Create a RunControl and pass it as control to invoke or stream. Call requestDrain() from any context to signal that the run should stop:
import { RunControl, GraphDrained } from "@langchain/langgraph";

const control = new RunControl();

// In a signal handler or supervisor:
// control.requestDrain("sigterm");

try {
  const result = await graph.invoke(inputs, { ...config, control });
} catch (e) {
  if (e instanceof GraphDrained) {
    // The graph stopped early and saved a checkpoint.
    // Resume later with the same config.
    console.log(`Drained: ${e.reason}`);
  } else {
    throw e;
  }
}

Semantics

Drain is cooperative and operates between supersteps, never preempting work that is already running:
ScenarioBehavior
Node mid-executionRuns to completion. Drain takes effect on the next superstep.
Node with a retry policy currently retryingRetry loop runs to exhaustion or success. Drain takes effect after.
Graph finishes naturally on the same tick as drainReturns normally. Inspect control.drainRequested to distinguish from a normal run.
More supersteps remainRaises GraphDrained(reason). Checkpoint is saved and resumable.
Subgraph requests drainGraphDrained bubbles up through the parent and stops it at its own next superstep boundary.

Resume after drain

Resume a drained run with invoke(null, config) using the same thread_id:
const result = await graph.invoke(null, config);

Read drain state inside a node

Access drain state through the runtime parameter to adjust node behavior before the superstep boundary is reached:
import { type Runtime } from "@langchain/langgraph";

const myNode = async (state: typeof State.State, runtime: Runtime<typeof State>) => {
  if (runtime.control?.drainRequested) {
    // Skip expensive work and return a minimal result
    return { status: "skipped", reason: runtime.control.drainReason };
  }
  return { status: await doWork() };
};

SIGTERM hook pattern

The recommended pattern for handling process shutdown:
import process from "node:process";
import { RunControl, GraphDrained } from "@langchain/langgraph";

const control = new RunControl();
process.on("SIGTERM", () => control.requestDrain("sigterm"));

try {
  const result = await graph.invoke(inputs, { ...config, control });
} catch (e) {
  if (e instanceof GraphDrained) {
    console.log(`graph drained: ${e.reason}`);
    // Resume on next startup with the same config
  } else {
    throw e;
  }
}
requestDrain() does not cancel in-flight async work.

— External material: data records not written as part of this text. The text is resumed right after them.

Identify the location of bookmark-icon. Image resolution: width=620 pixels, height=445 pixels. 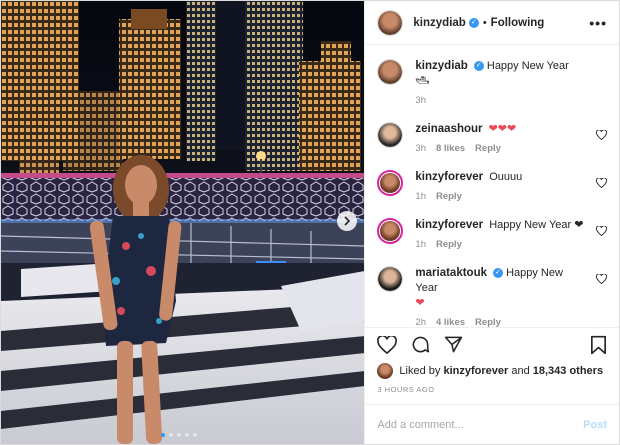
(598, 345).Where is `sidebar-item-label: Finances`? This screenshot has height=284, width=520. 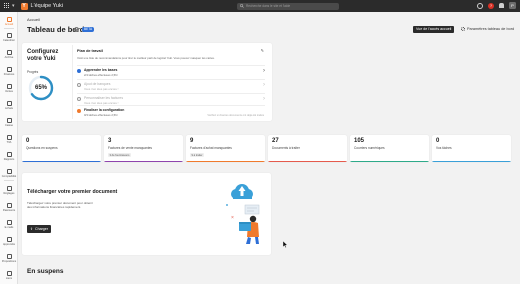 sidebar-item-label: Finances is located at coordinates (9, 74).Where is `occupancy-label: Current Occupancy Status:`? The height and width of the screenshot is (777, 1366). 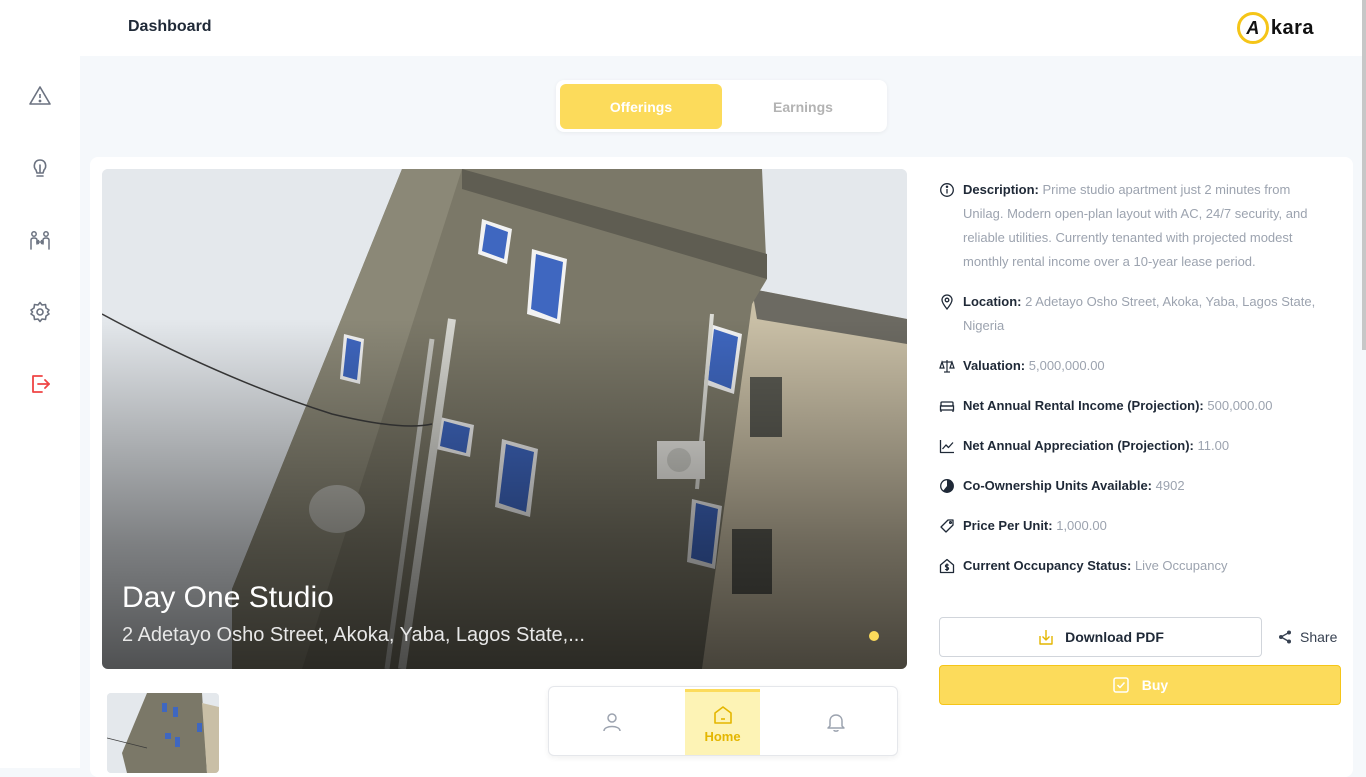
occupancy-label: Current Occupancy Status: is located at coordinates (1048, 566).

For a hard upper bound, pair drain with a graceful timeout and an AbortSignal.

Limitations

  • setNodeDefaults is not inherited by subgraphs: each graph manages its own defaults independently.
  • Error handlers are StateGraph-only: pass errorHandler to StateGraph.addNode, not the base Graph class. Error handlers are not available on task / entrypoint.
  • One handler per node: each node can have at most one errorHandler.
  • Handler failures bubble up: if the error handler itself throws, that exception propagates as if the node had no handler.